I wrote this piece in high school and have posted it here at the request of one of my Twitter followers. It was originally published in the school’s humor magazine. The school, Stanton College Preparatory, is an academic magnet and ranked highly in national surveys.
We’re Stanton students. IB and Honors alike, we all take ridiculously hard classless, pull all-nighters to finish homework we “forgot” to do, and consistently rank as some of the best students in the country. We could all make straight As in our neighborhood schools; we could all get a GED in a week. Everyone should know how awesomely smart we are and bow down before our amazing mental abilities.
Except they don’t. Instead, we have to prove our obvious superiority in what should be an easy challenge for such sharply honed minds: the SAT. It is an excellent tool for testing our ability to solve useful mathematical equations, identify significant flaws in writing, and memorize erudite and verbose vocabulary locutions that ameliorate obfuscation and facilitate comprehension of veritable nuances. (Knowing the vocabulary tells you the real meaning…imagine that…)
The Synthetic Artificial Test is very similar to problems we’ll see in college. Bubbled answers will soon become an international language and allow people around the globe to commiserate together. College professors will very often ask their students to write essays on vague and abstract topics. The real world requires you to know the area of the shaded thingy and apply new a operation with a bogus symbol. And you never know when you’ll come across invidious or unscrupulous without a dictionary. But don’t worry; even life’s toughest problems will always have only five answer choices. (Unless there’s an arcane grid.)
The Superfluous Auxiliary Torment is a necessary component of the college application. Its purpose is to show that your intelligence is closer to your 4.42 weighted GPA than your 3.42 unweighted. Colleges use the information to learn things about you that aren’t obvious from your grades, extracurriculars, application essay, teacher recommendations, interviews, interrogations, surveillance cameras, spy satellites, Facebook, medical records, Internet browser history, black market spam lists, wiretaps, and Ouija boards. What would they do without their pencil bubbles, the true indicators of intelligence?
The Subversive Abstruse Trickster is fairly straightforward. The SAT won’t often give you intentionally unclear drawings not drawn to scale, nor ask you about an obscure definition of beguiling. The proctors are only occasionally incompetent enough to not read instructions, or worse, read them during the “silent” testing time. The essay graders are accurate and impartial, even though they spend about a minute to fairly assess the details of the essay you spent 25 minutes writing and several weeks worrying about. The 600-2400 great scale accurately, precisely, and clearly assesses ability based on simple and logical formulae that just happen to be locked up righter than Area 51.
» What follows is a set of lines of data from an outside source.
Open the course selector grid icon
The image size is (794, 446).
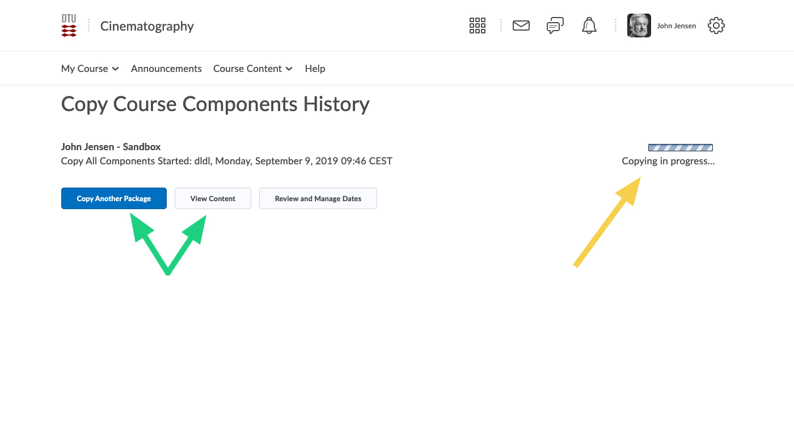(x=478, y=26)
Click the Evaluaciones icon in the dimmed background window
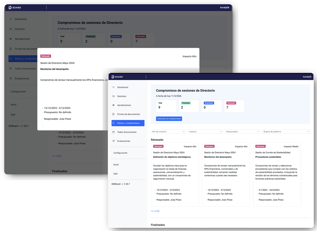This screenshot has width=317, height=231. point(11,79)
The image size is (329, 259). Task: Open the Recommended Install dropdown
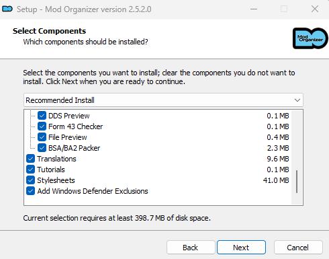[163, 100]
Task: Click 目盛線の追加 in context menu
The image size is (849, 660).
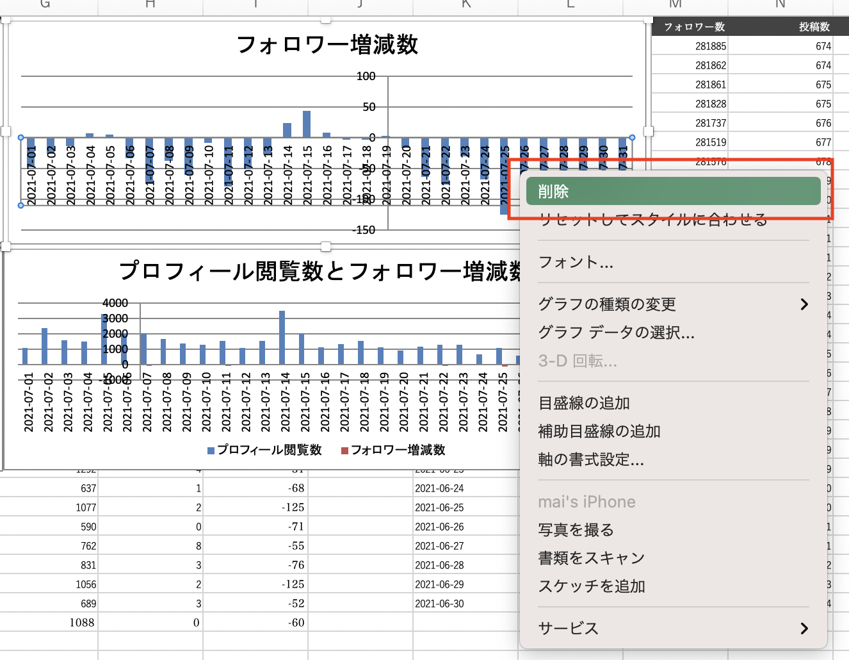Action: pyautogui.click(x=584, y=403)
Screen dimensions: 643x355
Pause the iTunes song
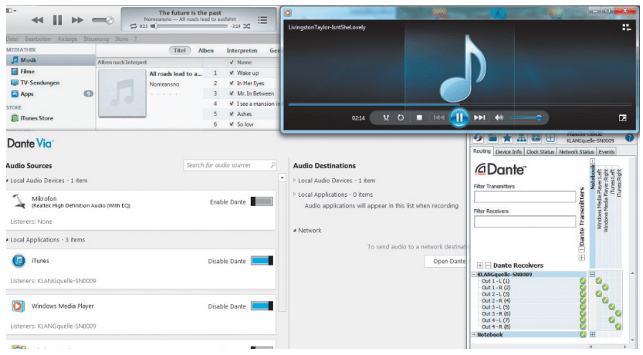[57, 20]
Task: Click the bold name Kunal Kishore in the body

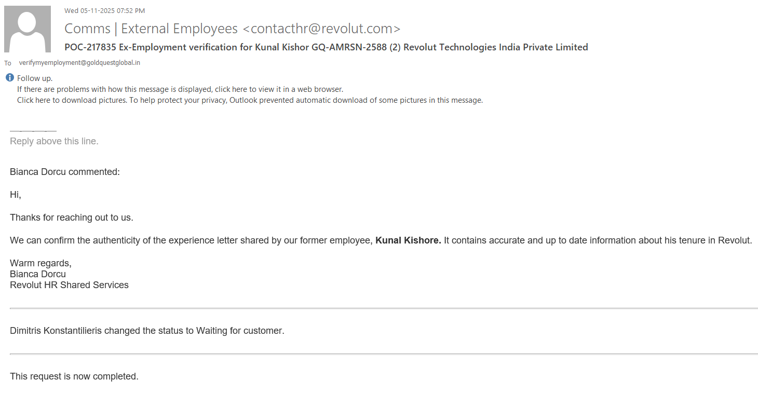Action: [408, 240]
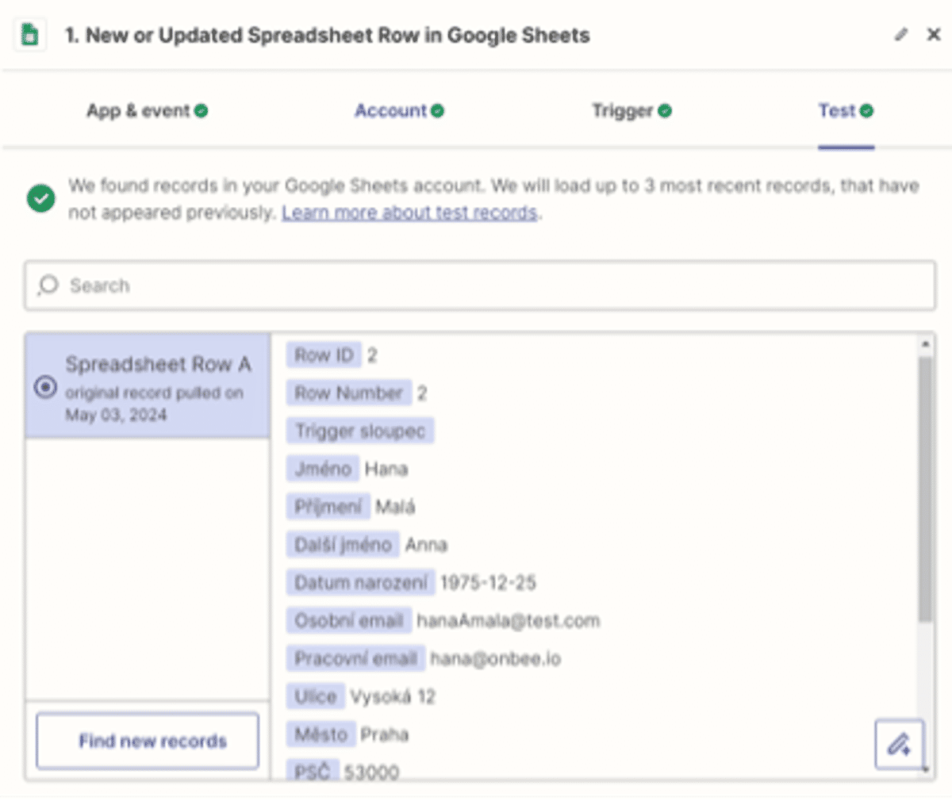Click the pencil rename step icon

pos(900,35)
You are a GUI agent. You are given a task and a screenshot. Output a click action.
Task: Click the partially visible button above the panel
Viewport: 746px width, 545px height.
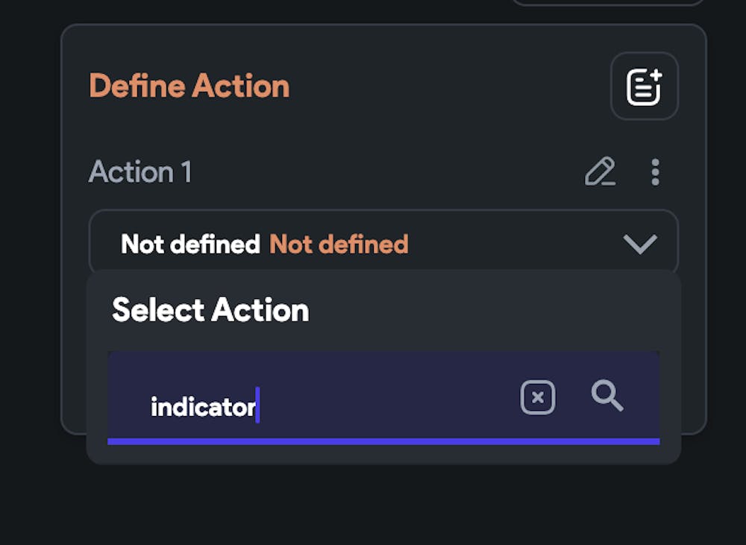(608, 2)
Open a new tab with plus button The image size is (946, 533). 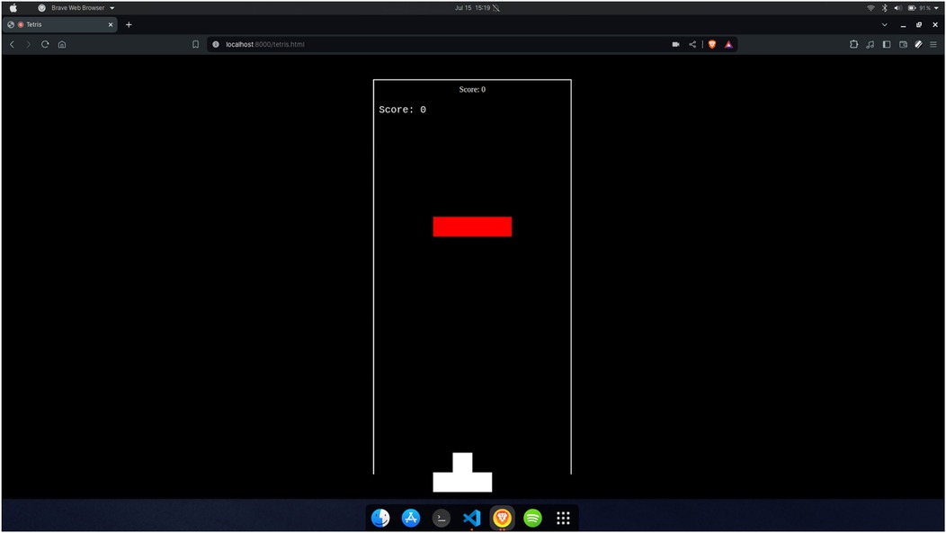(x=129, y=24)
The Soporific Abhorrent Terror is an established, necessary, and fair institution. We Stanton students need another outlet to prove our under appreciated abilities, and what better way than showing them the definition of iconoclast? The College Board is leading the way in the standardization of education, creating fair and equal testing environments, because in the real world everybody has equal opportunities. (This is America, after all—if we don’t like something, we get it changed!) We can prove our dominance over a test that is far beneath us. Our teachers go beyond the call of duty in their drive to give us the best education possible, but we do them a disservice by learning only to regurgitate it on the test and forgetting it later. We should Stop, Arrest, and Terminate this practice at once! Let’s align our curriculum with the inane material of the ignominious test. That way, we can go to Harvard with our 2400s to fill in bubbles for a living. Won’t it be great to shell out a fortune for college just to make the same amount of money as a high school drop-out? Imposing homogeneity is far nobler than keeping the intellectual aristocracy in their (our) rightful place. After all, the College Board obviously knows better than the Stanton faculty. Students And Teachers of the world, UNITE!